> **Work instructions**
Can you put the lines starting with the one that contains "Where should I" and going on through the one that contains "pyautogui.click(x=1278, y=177)" into a two-column CSV with the columns instruction and action, one row per text and its answer, each in a single quoted field with line breaks turned into spaces? Leave the pictures out.

> **Provided material**
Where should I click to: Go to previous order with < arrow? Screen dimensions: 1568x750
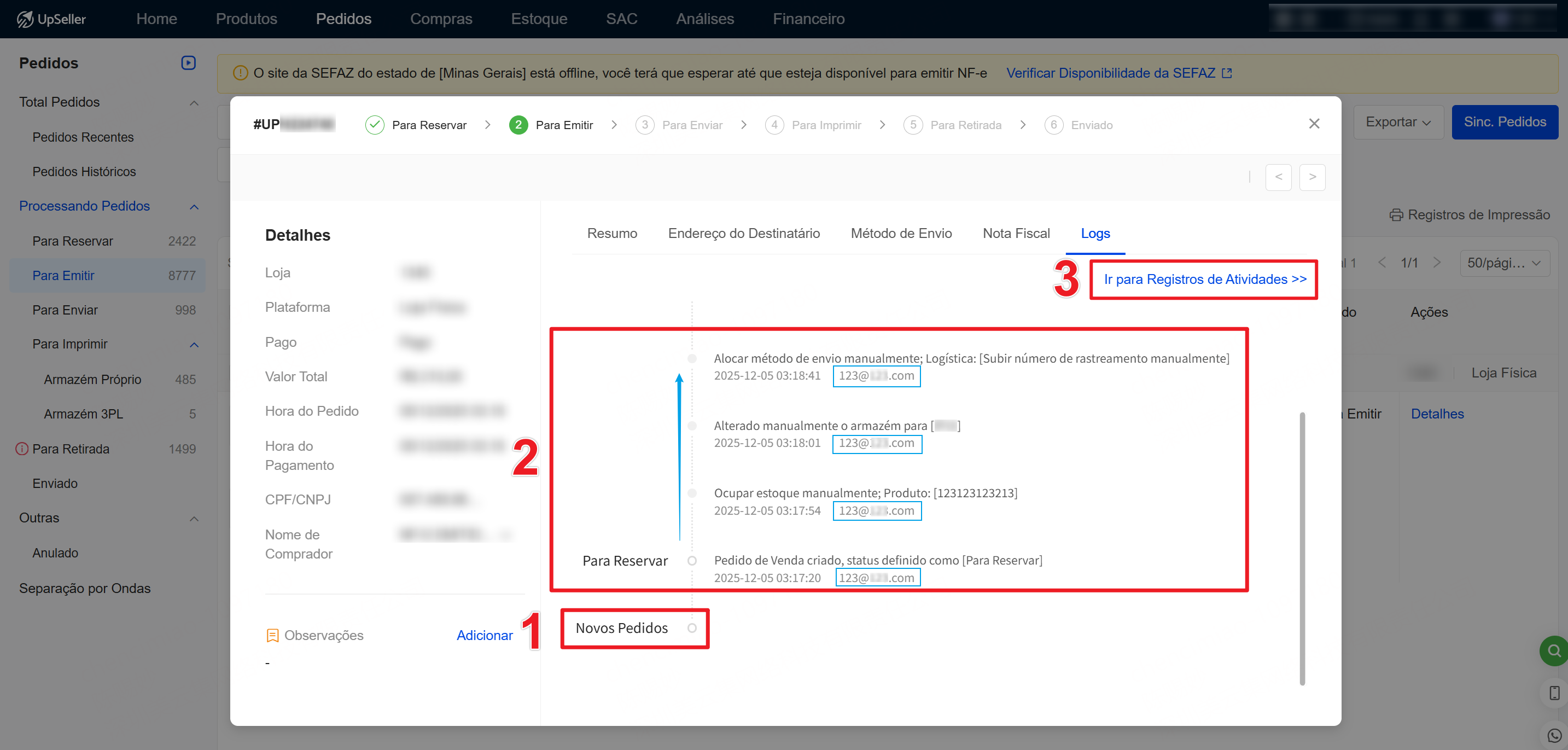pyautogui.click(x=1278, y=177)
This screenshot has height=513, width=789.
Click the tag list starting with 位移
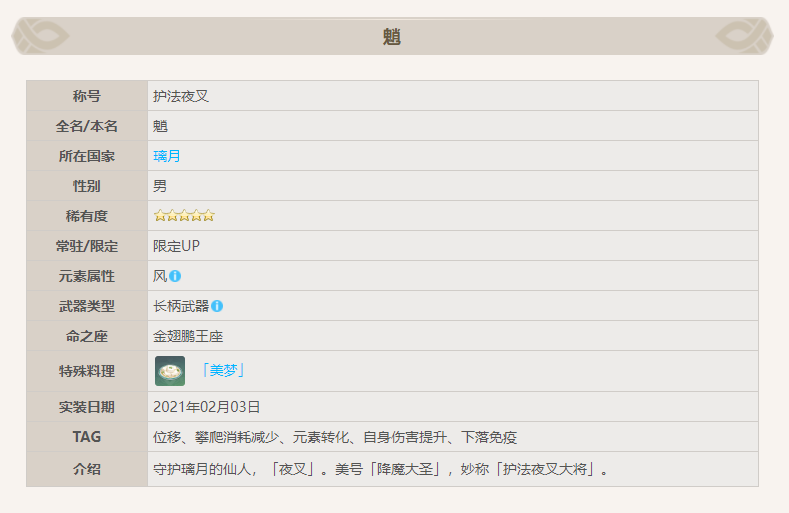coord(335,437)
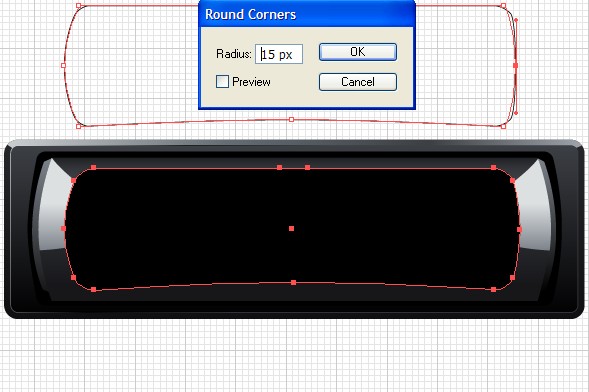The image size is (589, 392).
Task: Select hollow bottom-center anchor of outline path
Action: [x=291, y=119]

* * *

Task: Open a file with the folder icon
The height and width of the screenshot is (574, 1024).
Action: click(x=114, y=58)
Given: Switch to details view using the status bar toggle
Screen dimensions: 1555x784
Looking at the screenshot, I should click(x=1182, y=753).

==

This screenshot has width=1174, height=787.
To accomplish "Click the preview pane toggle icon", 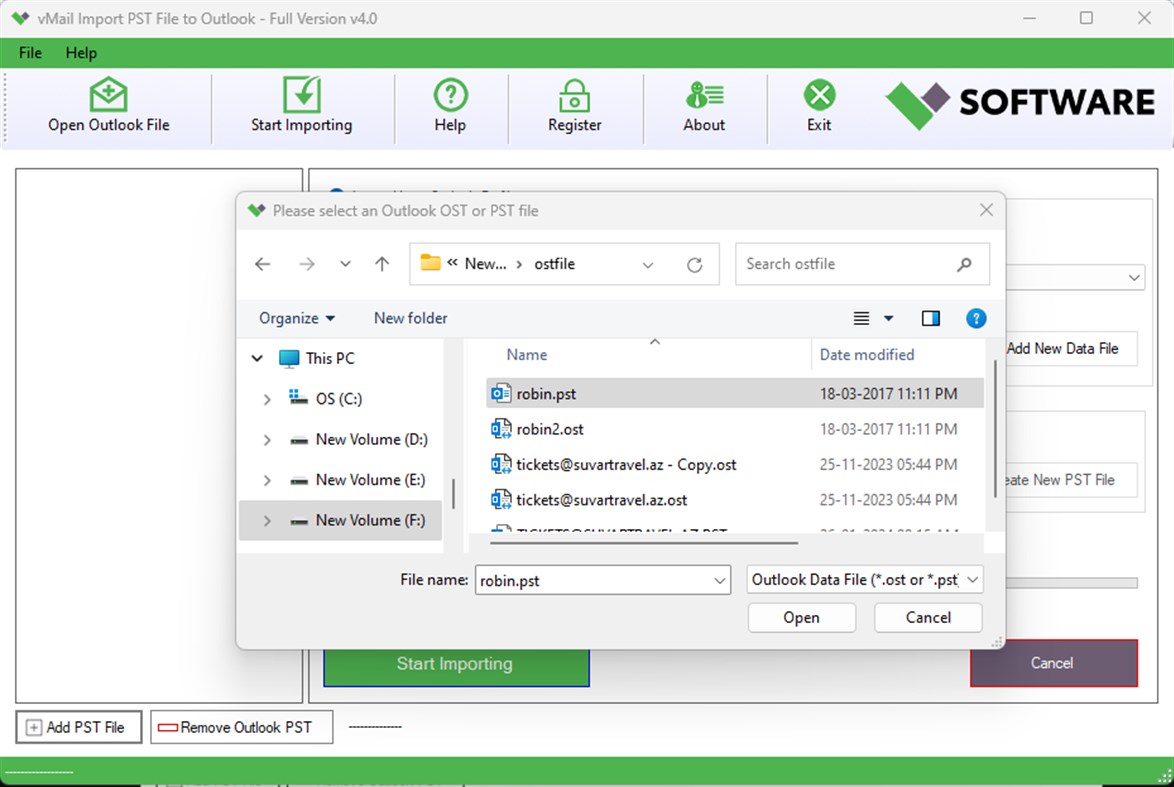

> **Task output**
instruction,action
"Where should I click to: Go to previous order with < arrow? Screen dimensions: 1568x750","pyautogui.click(x=1278, y=177)"